Thieves who stole more than €500,000 (£400,000) from 190 customers of a large unnamed European bank in just one week earlier this year have probably been hit by the recent police crackdown on cyber criminals using the Gameover virus.
In a blog posted earlier this week, Kaspersky researchers revealed that the gang behind a campaign it calls ‘Luuuk' used a banking Trojan to steal the £400,000 from the victims, mainly based in Italy and Turkey, in a single week in January.
Kaspersky said the thieves then went to ground on 22 January, two days after it began its investigation, but warned “we believe that the criminals behind the operation are very active” and said the disappearing act “could be an infrastructure change rather than a complete shutdown of the operation”.
But in a positive twist to the tale on Thursday, Kaspersky Lab principal security researcher, Vicente Diaz, told SCMagazineUK.com: “We are still confirming this but there is a high probability that the group behind this attack has been affected by the Gameover takedown.”
This was a combined operation between the UK's NCA, Europol, the FBI and US Department of Justice that earlier this month targeted a Russian cyber crime gang using the Gameover Zeus malware variant and Cryptolocker ransomware.

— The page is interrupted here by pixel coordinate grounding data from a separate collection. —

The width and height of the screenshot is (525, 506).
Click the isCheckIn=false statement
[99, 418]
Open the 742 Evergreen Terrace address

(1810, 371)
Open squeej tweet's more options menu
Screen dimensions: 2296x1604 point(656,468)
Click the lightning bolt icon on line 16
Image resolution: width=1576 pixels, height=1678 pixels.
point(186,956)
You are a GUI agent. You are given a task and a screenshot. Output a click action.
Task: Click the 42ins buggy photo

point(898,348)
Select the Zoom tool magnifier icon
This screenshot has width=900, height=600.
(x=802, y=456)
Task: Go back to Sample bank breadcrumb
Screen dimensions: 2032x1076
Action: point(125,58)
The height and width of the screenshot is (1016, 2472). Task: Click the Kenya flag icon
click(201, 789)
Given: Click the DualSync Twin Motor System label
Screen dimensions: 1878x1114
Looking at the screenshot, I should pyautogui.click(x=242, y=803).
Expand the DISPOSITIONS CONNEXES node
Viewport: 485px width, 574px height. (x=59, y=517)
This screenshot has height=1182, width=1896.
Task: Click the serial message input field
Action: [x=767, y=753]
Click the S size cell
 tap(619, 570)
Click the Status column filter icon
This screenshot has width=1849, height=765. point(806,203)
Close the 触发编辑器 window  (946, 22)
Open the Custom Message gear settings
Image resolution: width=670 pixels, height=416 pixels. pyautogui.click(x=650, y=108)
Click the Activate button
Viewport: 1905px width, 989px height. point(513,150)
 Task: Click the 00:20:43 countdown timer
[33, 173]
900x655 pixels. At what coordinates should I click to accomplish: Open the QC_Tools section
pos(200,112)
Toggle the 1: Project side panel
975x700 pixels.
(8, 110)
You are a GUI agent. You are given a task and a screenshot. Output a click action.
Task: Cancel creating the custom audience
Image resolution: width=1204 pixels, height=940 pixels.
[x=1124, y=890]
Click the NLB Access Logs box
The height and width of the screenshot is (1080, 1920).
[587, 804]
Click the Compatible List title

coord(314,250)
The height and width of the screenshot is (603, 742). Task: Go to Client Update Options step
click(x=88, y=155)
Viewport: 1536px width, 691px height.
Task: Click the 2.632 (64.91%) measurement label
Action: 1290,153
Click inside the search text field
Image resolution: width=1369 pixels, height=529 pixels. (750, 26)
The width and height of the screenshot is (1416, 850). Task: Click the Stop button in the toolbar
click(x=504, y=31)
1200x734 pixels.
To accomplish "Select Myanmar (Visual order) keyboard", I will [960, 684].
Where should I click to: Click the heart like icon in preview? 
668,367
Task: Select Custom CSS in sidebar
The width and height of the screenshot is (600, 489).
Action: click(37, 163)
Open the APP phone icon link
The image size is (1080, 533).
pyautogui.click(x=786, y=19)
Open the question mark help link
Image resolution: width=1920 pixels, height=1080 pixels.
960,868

But Diaz's optimism was short-lived as he told SC via email: “Although this is a positive breakthrough, the real problem is the gang behind the attacks. Losing control of hundreds of thousands of machines to law enforcement agencies is undoubtedly a difficult problem for them but they can simply jump to a new malware family and start over again.”
In its blog, Kaspersky describe the gang's attack methods, saying they “used a banking Trojan performing Man-in-the-Browser operations to get the credentials of their victims through a malicious web injection. Based on the information available in some of the log files, the malware stole user names, passwords and OTP codes in real time”.
Underlining the gang's sophisticated nature, Kaspersky said it ran a “well-organised mule infrastructure”, with four different groups of mules being used to transfer money, each with different limits on the amount they could handle, indicating the level of faith the gang had in them.
Diaz told SC: “We know that members of these schemes often cheat their partners in crime and abscond with the money they were supposed to cash. The Luuuk's bosses may be trying to hedge against these losses by setting up different groups with different levels of trust; the more money a 'drop' is asked to handle, the more he is trusted.”
Analysing the Luuuk case, industry expert Keith Bird, UK MD for Check Point, said that despite any police successes, banks and their customers cannot afford to relax.
He told SC via email: “The people behind these attacks are using very sophisticated techniques and obviously have in-depth knowledge of how banking systems work, so I'm sure we will see new attack methods emerging.”
Diaz agreed, advising: “Both banks and customers should protect their assets with the best available technology. Banks should adopt reliable anti-fraud protection and check for any suspicious transactions in their systems, enabling them to implement alerts related to specific cyber crime campaigns like the Luuuk. Of course, users should be vigilant of any suspicious movements or transfers in their accounts and react quickly, informing both the bank and police.”
Bird was optimistic that the Luuuk attackers will be caught, drawing a parallel with last year's international police operation, which Check Point helped in and which led to the arrest of the gang behind 2012's ‘Eurograbber' attack who netted more than €36 million (£30 million) from 30,000 customers of 30 banks in Europe.
Also commenting on the Luuuk campaign, ACI Worldwide solutions lead Andy Morris told journalists: “With nearly half a million Euros lost in a single attack, alongside the recent losses estimated for the GoZeus and Cryptolocker malware, it's a timely reminder for banks to remain vigilant in detecting and preventing similar criminal activity.”
But he added: “It isn't just the bank's responsibility to keep customer's funds secure. It is essential that customers keep an eye on their account and flag any activity that appears abnormal.
“We are seeing is a rise in card not present fraud, where criminals can bypass chip and pin online by using card details, expiry dates and the security codes to defraud victims.”